Son dönemlerde hayagücü odaklı yapımların artış gösterdiği Hollywood sinemasında üç boyutlu modellemelerin ve özel efektlerin yaygınlaşmasıyla, bizzat High/Low Fantasy türüne ait filmler, çizgi roman temelli süper kahraman filmleri ve bilim kurgu, korku türüne ait filmler popülerleşerek popüler kültür ögesi haline gelmiştir. Bu da fantastik türe ait filmlerin, popüler filmler kapsamında değerlendirilmesini ve tür filmlerinin incelenmesini gerekli kılmaktadır. Abisel’e göre popüler filmler, kapitalizmin kurallarına göre yapılanan sinema endüstrisinin, yepyeni bir teknolojiyi kullanan kültür endüstrisinin ilk gerçek ürünleridir. (1995: 13) Geniş bir yelpazeye sahip bu düzen, güncel konular ile ilişkilidir ve bu hususta filmlerin içeriksel farkları ayrıştırma faktörü değildir. Dolayısıyla bu kapsamda, fantastik türe ait filmin işlenişi nasıl olursa olsun, barındırdığı tüm gerçeküstü fantastik elementlere rağmen bu düzenin bir parçasıdır.

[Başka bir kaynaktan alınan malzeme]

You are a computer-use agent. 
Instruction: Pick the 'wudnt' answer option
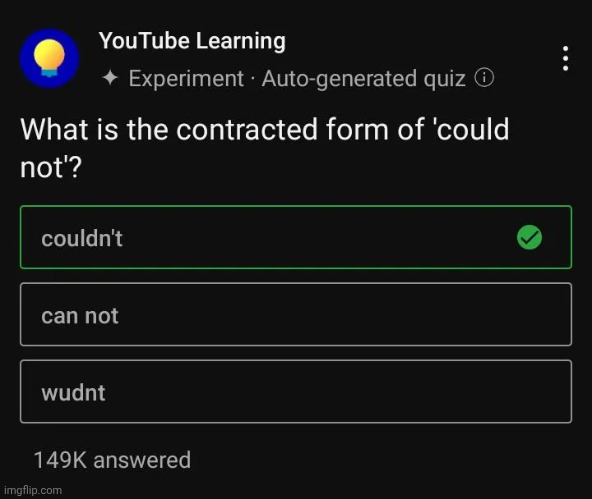pyautogui.click(x=296, y=391)
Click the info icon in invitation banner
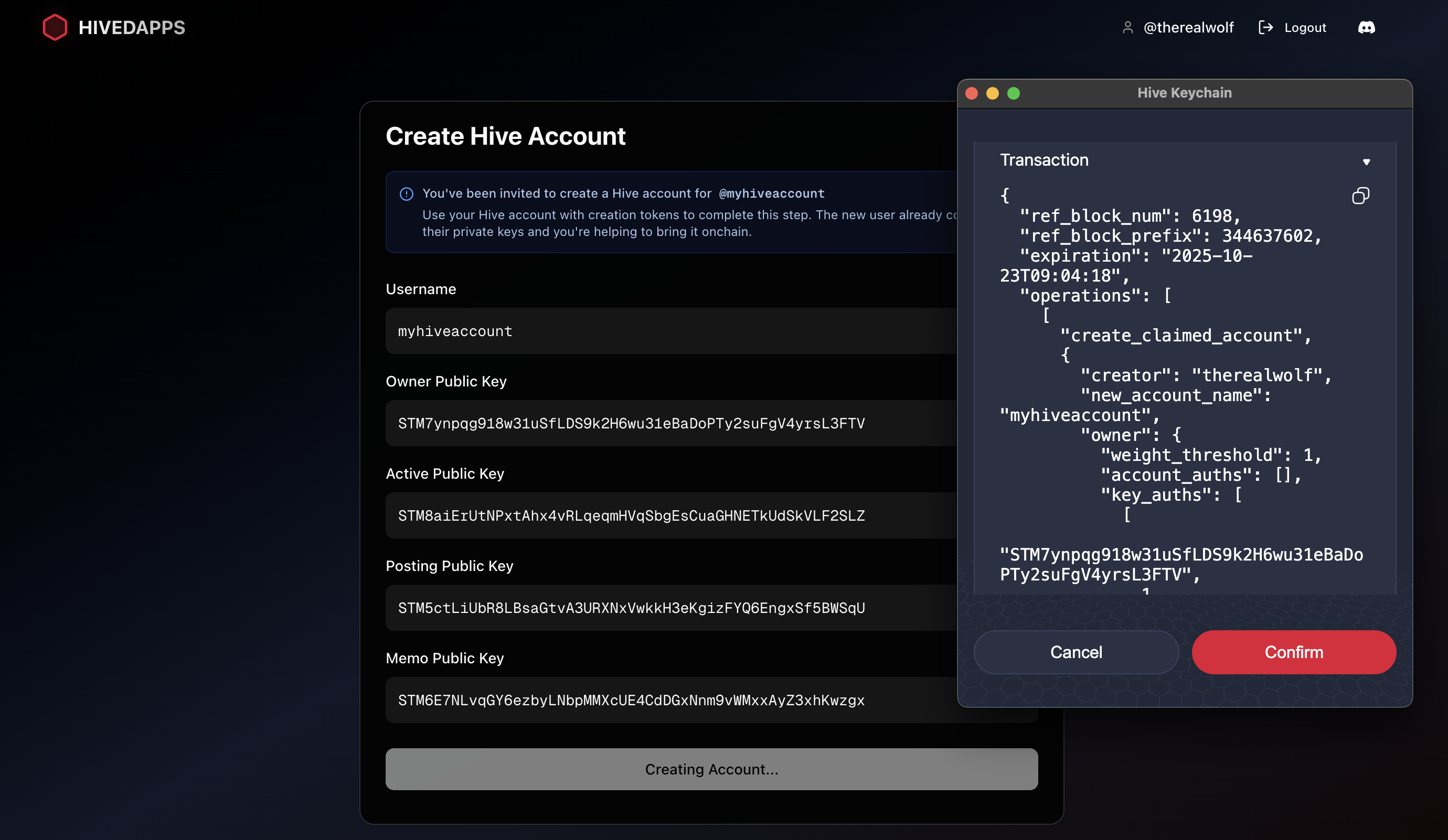Screen dimensions: 1448x840 pyautogui.click(x=406, y=194)
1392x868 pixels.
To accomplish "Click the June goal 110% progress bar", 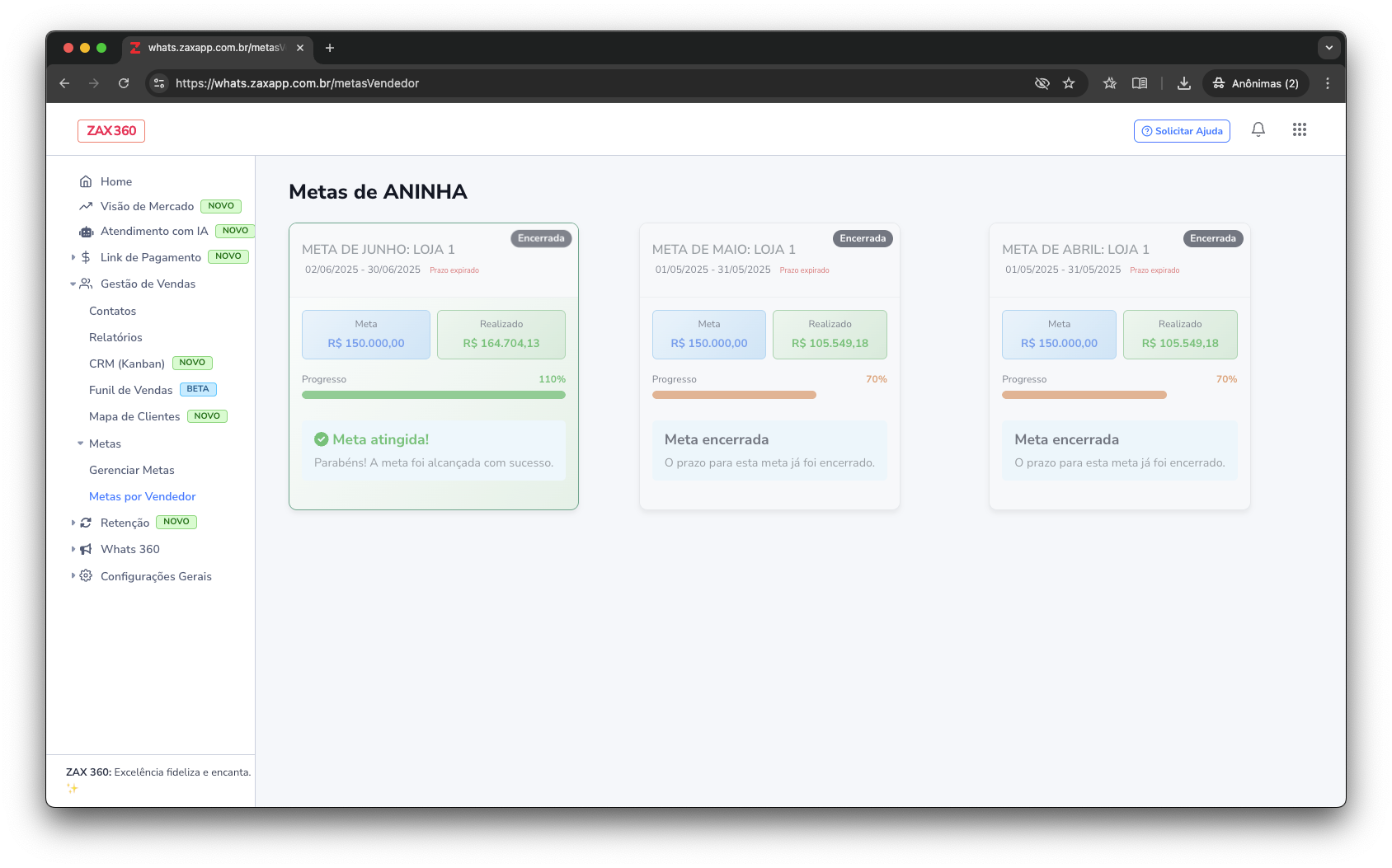I will tap(433, 395).
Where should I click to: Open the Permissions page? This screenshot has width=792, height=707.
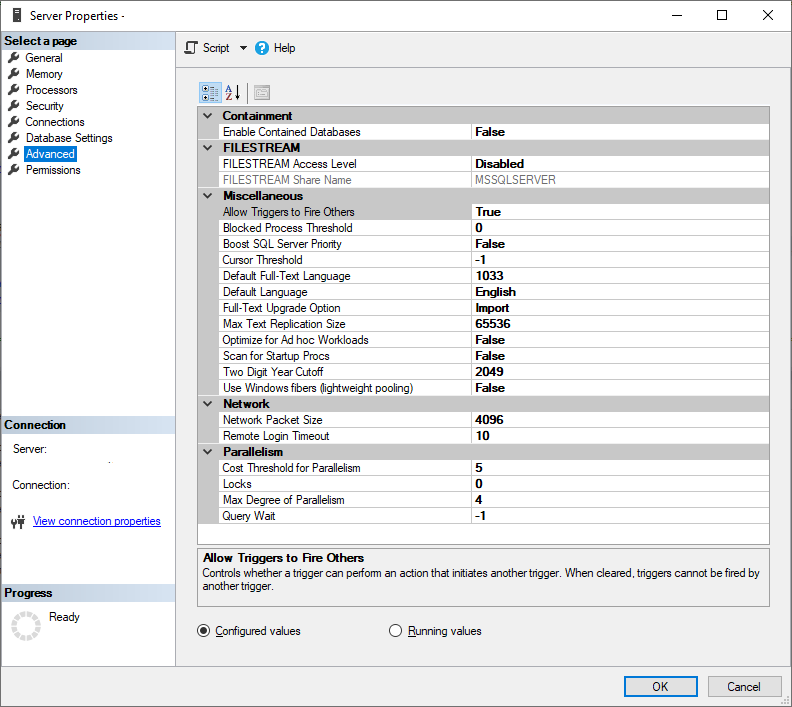click(x=53, y=170)
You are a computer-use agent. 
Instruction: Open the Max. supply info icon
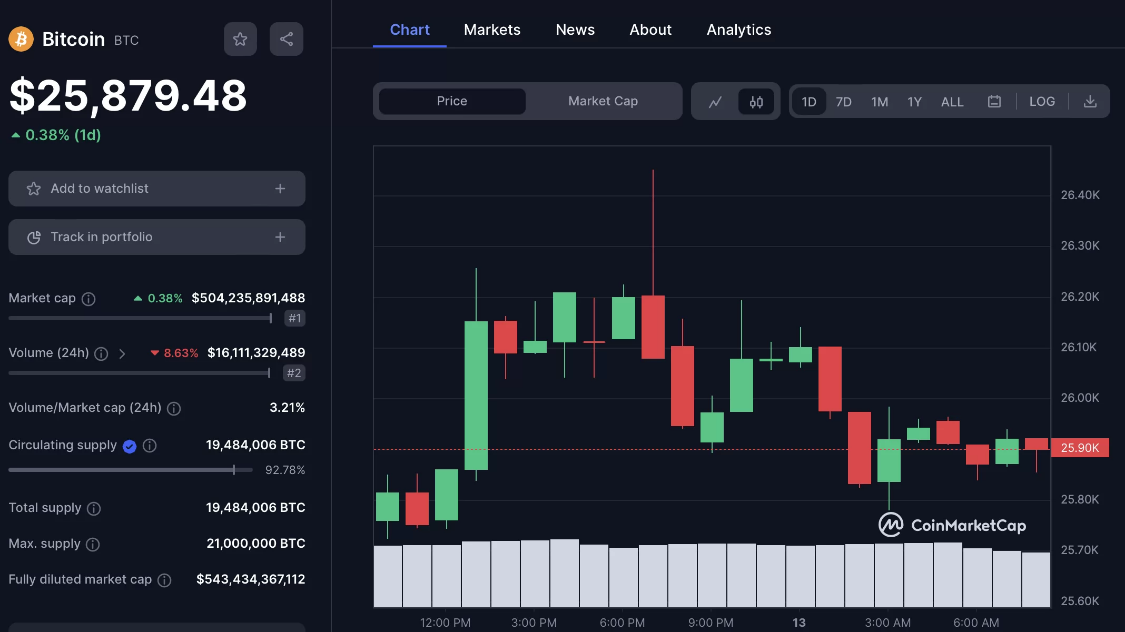[96, 543]
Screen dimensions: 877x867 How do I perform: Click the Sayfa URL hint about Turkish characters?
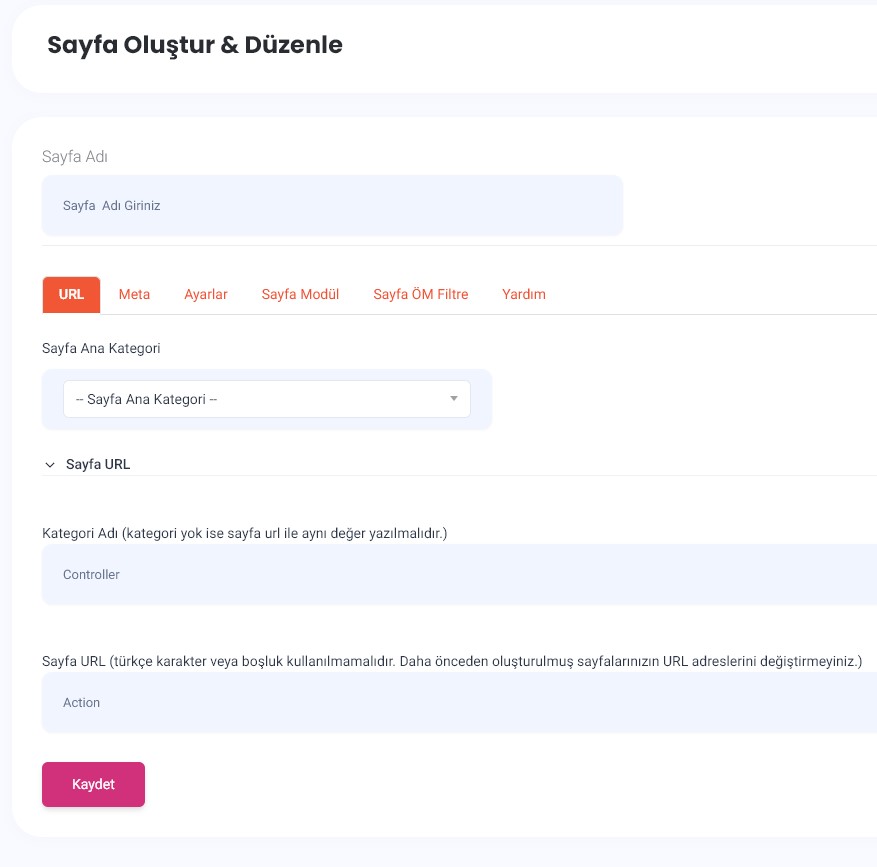(451, 661)

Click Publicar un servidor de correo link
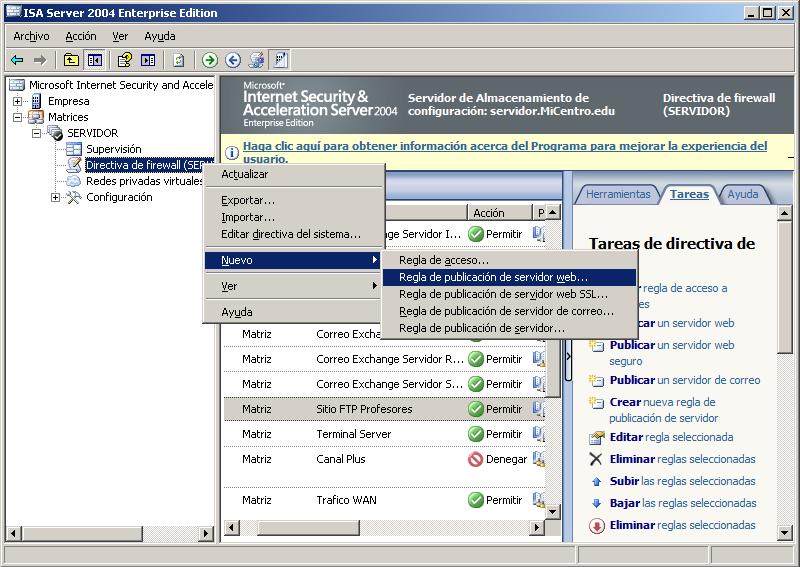pos(685,380)
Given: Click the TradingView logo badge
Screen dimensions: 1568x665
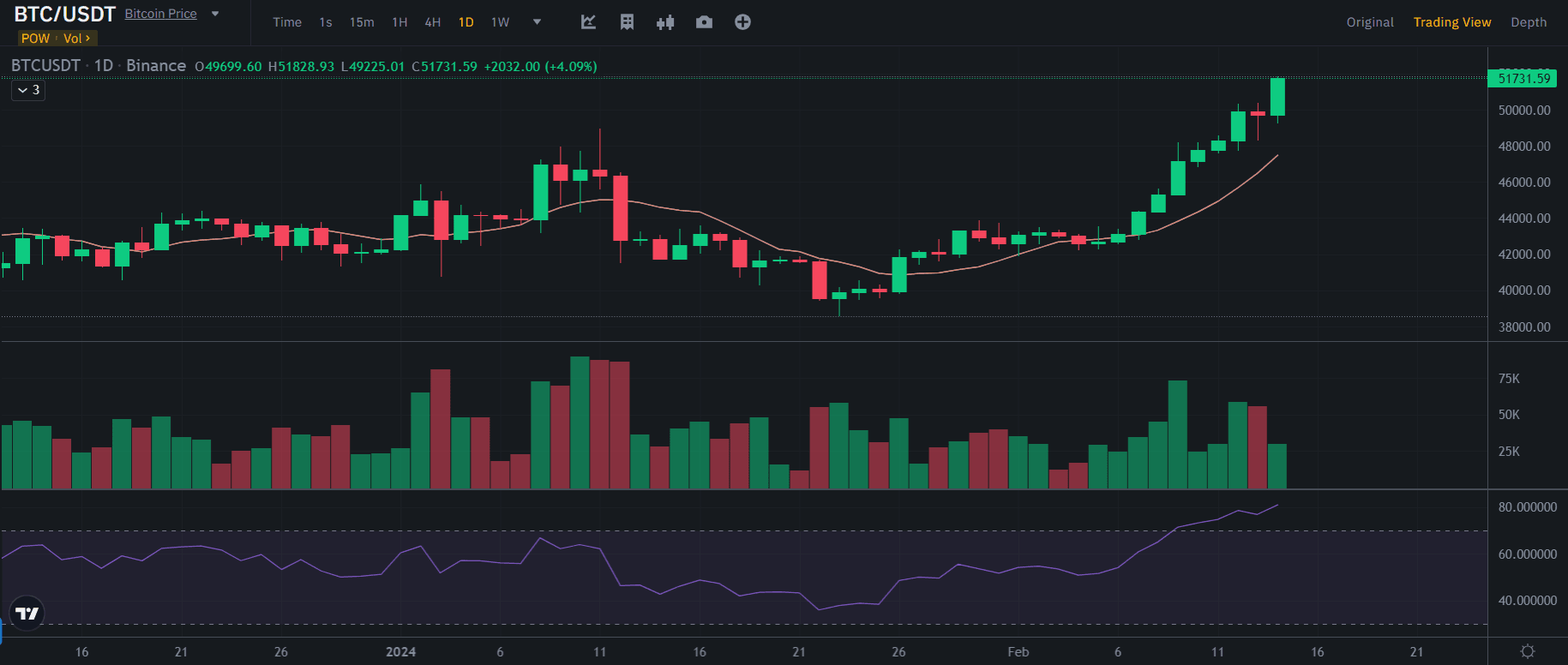Looking at the screenshot, I should point(27,613).
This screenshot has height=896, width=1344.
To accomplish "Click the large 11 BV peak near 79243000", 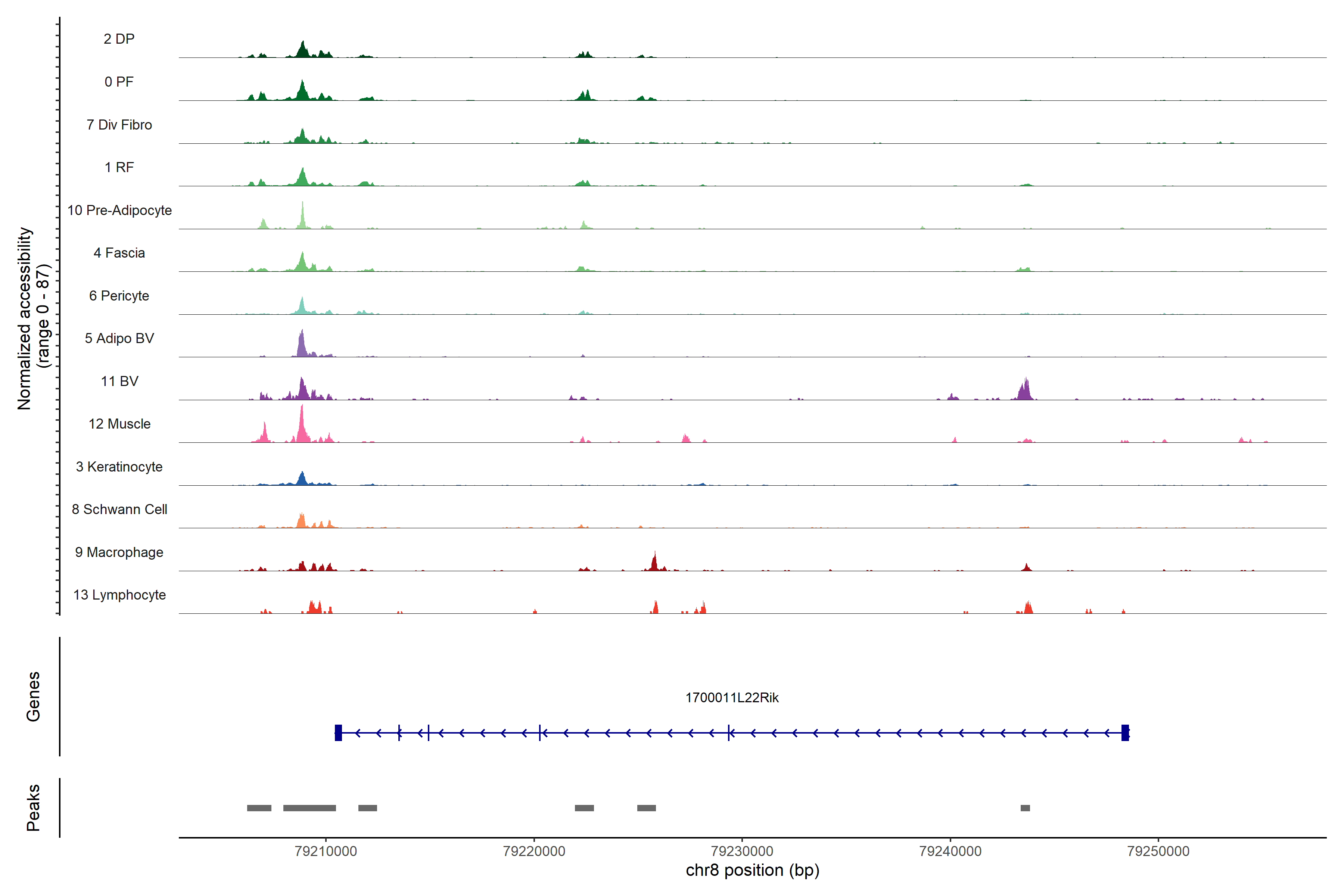I will tap(1026, 391).
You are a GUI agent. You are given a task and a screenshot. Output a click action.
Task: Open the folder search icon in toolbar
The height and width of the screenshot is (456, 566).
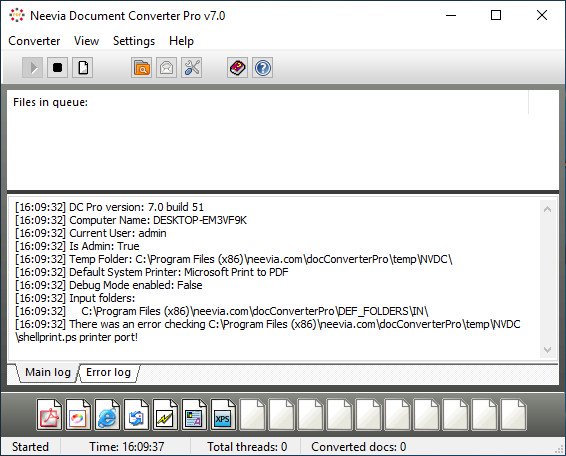[142, 68]

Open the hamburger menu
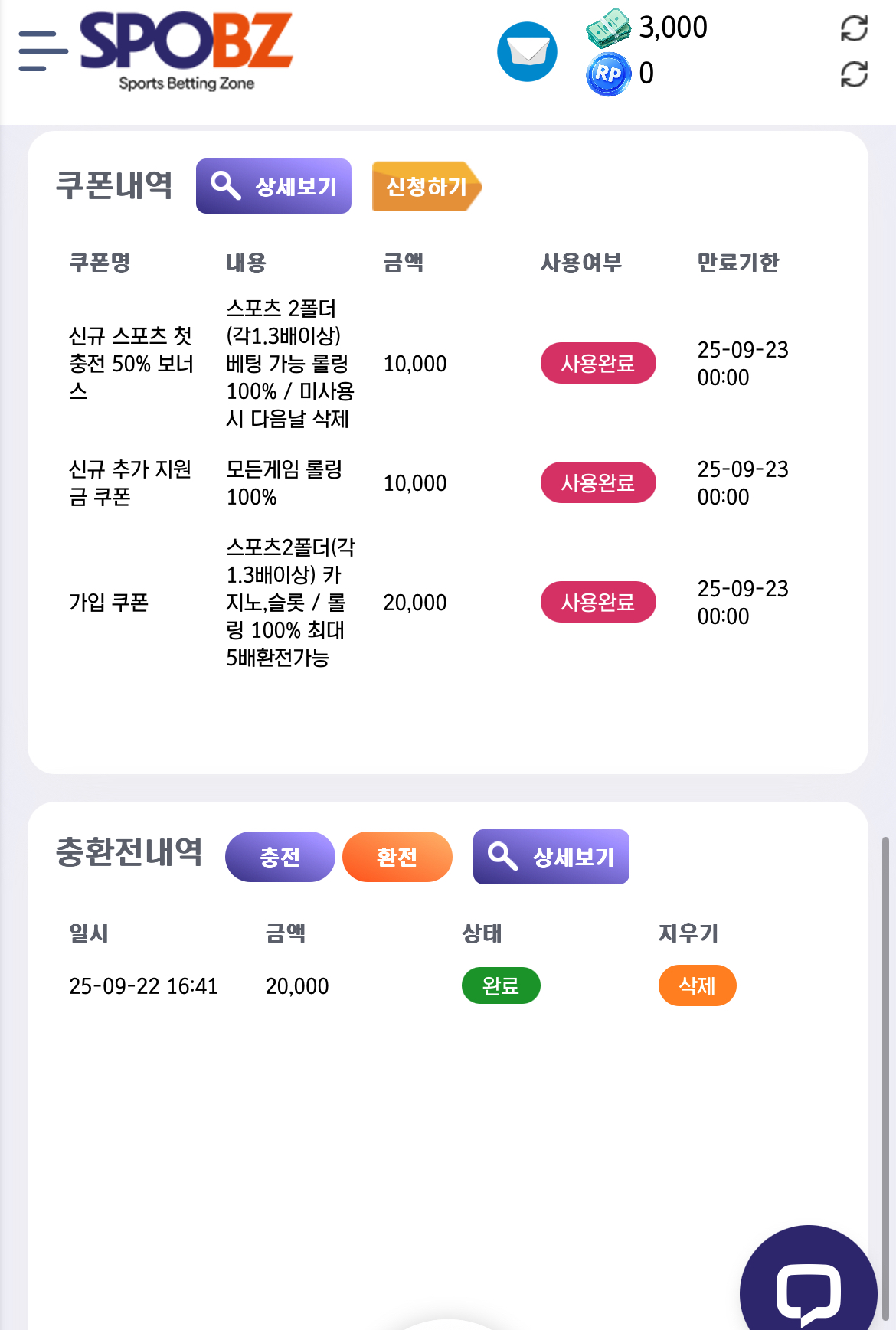click(x=43, y=51)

Öncelikli olarak belirtilen korku ve bilim kurgu türlerinin yanı sıra, tüm film türlerinin fantastik tür sayılması gerektiğine dair görüşler bulunmaktadır. Nasr’a göre, “Her film, öyle ya da böyle, fantastiktir ve yazarlar, filmlerin büyüsünü tüm ontolojik kırılmalar bakımından en zengin şekilde ele almaya çabalar.”

(Nasr, 2003: 263) Fantastik tür filmleri için kısaca, us dışı varlıkların Ortaçağ konsepti ve gotik tema içerisinde resmedilmesi olduğu söylenebilse de, fantastik tür çok daha geniş bir yelpazeye sahiptir.

“Fantastik” ve “Bilim kurgu”, genellikle birlikte anılan türlerdir, buna “Korku” türü de eklenebilir. Bunun birincil sebebi, yapıları gereği üç türün de olay örgüsünü gerçeküstü unsurlar üzerinden inşa etmesi olsa da benzerliklerin izahı tür filmlerinin özellikleri üzerinden de açıklanabilir. Özünde tür filmleri, modern fantastik türde olduğu gibi “aslında dönemi açısından korkutucu bir masaldır ve klasik anlatı biçimini yaratan pek çok Yunan eseri aynı temele dayalıdır.” (Abisel, 1995: 59). Aristoteles’in “mimesis”ini, klasik anlatı yapısına uygun güzergaha sahip birçok tür filminde saptamak mümkündür. Bilim kurgu ve korku türüne ait çoğu film, içerik itibariyle gerçek üstücülüklerinin yanı sıra, mitsel dayanakları ile de fantastik türü ile özdeşlik taşır. İkonografi, tür filmlerini bütünleyici bir başka faktördür. Bu bağlamda göstergeler, anlam inşasında etkili görsel kaynaklardır. Pek çok filmde kullanıldıktan sonra bu görsel ögelerin ortak anlamları oluşur ve ikonografi, aynen olay örgüsünün bildik durumları, stereotipleşmiş karakterler gibi, filmi yapanla seyirci arasında kendiliğinden fark edilen bir iletişim biçimi inşa eder (Abisel: 25).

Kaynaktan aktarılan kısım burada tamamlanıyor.